◆ **PASSAGE SHOWN**:
↓↓↓

According to EU legislation, humans have a right to be given an explanation when a decision that affects them is made by an artificial intelligence (AI) based system (e.g., why an application for a loan was rejected). However, AI-based systems, which mainly learn automatically from data, often lack the required transparency. Scientists and industry, therefore, have organized a Spring School as a part of the NL4XAI (Natural Language Technologies for Explainable Artificial Intelligence) research project, an initiative funded by the Horizon 2020 research and innovation programme in the framework of the European Union’s investment in Explainable Artificial Intelligence.

Emerging as the first European Training Network (ETN) on Natural Language (NL) and Explainable AI (XAI), the project is a joint academic-industry research collaboration that brings together 19 beneficiaries and partners from 6 different European countries, including France, Malta, Poland, Spain, The Netherlands, and United Kingdom. The main goal of this 4-year initiative is to train early-stage researchers (ESRs) who face the challenge of designing and implementing a new generation of self-explaining AI systems. The NL4XAI network also facilitates sharing state-of-the-art knowledge on the subject of Explainable AI.

Tackling inconsistencies

Natural Language Generation (NLG) is an artificial intelligence technique capable of generating text from various types of input, such as numerical data, text, or knowledge bases, and therefore providing a potentially powerful tool to explain the reasoning of AI models. However, the models used in these techniques are not error-free: before they can be used to explain the reasoning of AI models, they need to be further improved. In particular, it must be ensured that the text they generate is faithful to the input, that it covers all the information present in the input, and conversely, that it does not contain content that is irrelevant or even contradictory to the input.

↑↑↑

◆ **THE DATA**:
↓↓↓

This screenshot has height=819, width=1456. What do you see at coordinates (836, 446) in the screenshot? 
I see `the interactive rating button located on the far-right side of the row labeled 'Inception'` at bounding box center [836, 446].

↑↑↑

◆ **TASKS TO PERFORM**:
A - Please duplicate the portion of the NL4XAI passage between "Tackling inconsistencies" and "to the input.", inclusive.
B - Decide whether each statement agrees with the NL4XAI passage, answering yes or no and quoting the deciding words: (i) The project unites 19 beneficiaries and partners from 6 European countries. (ii) The initiative is planned to run for five years. (iii) The models used in Natural Language Generation are described as error-free.
C - According to the NL4XAI passage, which programme funds the NL4XAI project?
The data is separate material and is not connected to the NL4XAI passage.

◆ **TASK-BY-TASK ANSWERS**:
A -
Tackling inconsistencies

Natural Language Generation (NLG) is an artificial intelligence technique capable of generating text from various types of input, such as numerical data, text, or knowledge bases, and therefore providing a potentially powerful tool to explain the reasoning of AI models. However, the models used in these techniques are not error-free: before they can be used to explain the reasoning of AI models, they need to be further improved. In particular, it must be ensured that the text they generate is faithful to the input, that it covers all the information present in the input, and conversely, that it does not contain content that is irrelevant or even contradictory to the input.

B -
(i) Yes: "brings together 19 beneficiaries and partners from 6 different European countries"
(ii) No: "The main goal of this 4-year initiative"
(iii) No: "the models used in these techniques are not error-free"

C - The Horizon 2020 research and innovation programme.